A new study [click on the image or click here to download a PDF] to be published in the Annals of Improbable Research, examined the hand-sanitizing behavior of patients and doctors who entered a New York-area medical building:
This multi-story building was used by approximately 80 physicians and related health care professionals, and their staffs, operating out of about 30 differing private practice offices. Immediately inside the entrance to the building, there was positioned a user-activated hand sanitizing station. Attached to the device was a prominently printed sign, at eye level, which read, in large clear lettering, a message to the effect that everyone entering the facility must disinfect their hands….

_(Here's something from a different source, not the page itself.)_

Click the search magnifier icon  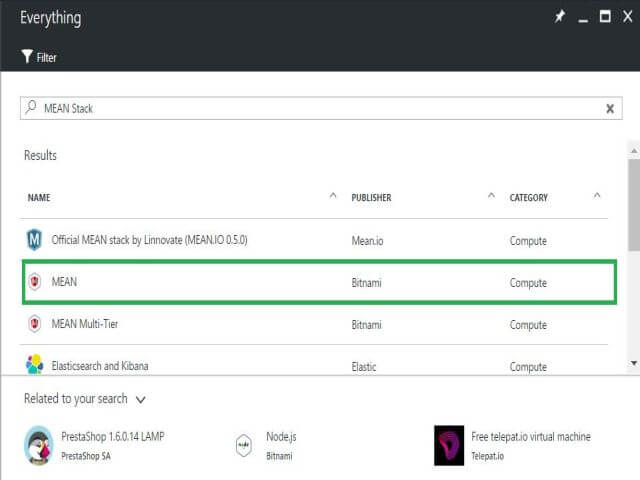(x=32, y=107)
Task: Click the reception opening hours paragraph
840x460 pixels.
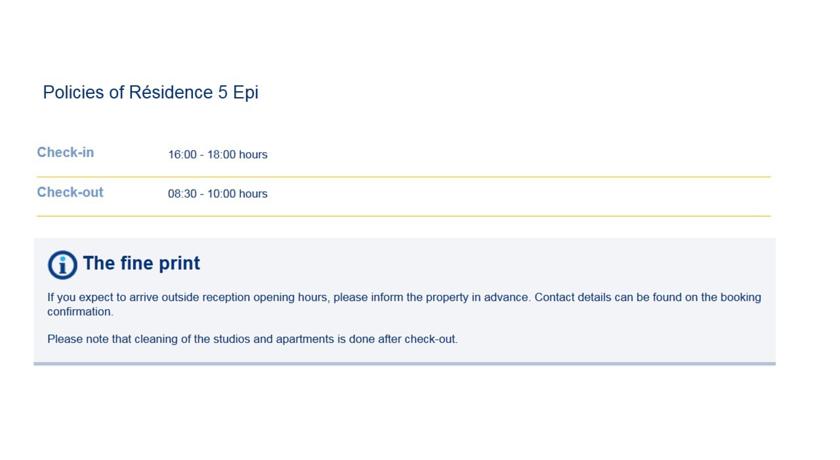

RESULTS: Those wearing a hospital identification badge, or dressed in seemingly hospital garb, were judged to be health care practitioners: the others health care clients. Of the 108 practitioners observed, 3 (3%) stopped and used the sanitizing station. As to the clients, 23 (6%) of the 392 noted sanitized their hands.
The study’s author, John Trinkaus, is a professor emeritus at Zicklin School of Business, Baruch College, City University of New York. In 2003 Professor Trinkaus was awarded an Ig Nobel Prize in literature for meticulously collecting data and publishing more than 80 detailed academic reports about things that annoyed him. More recently he published a series of studies showing that children who visit shopping mall Santas generally are not happy with the experience.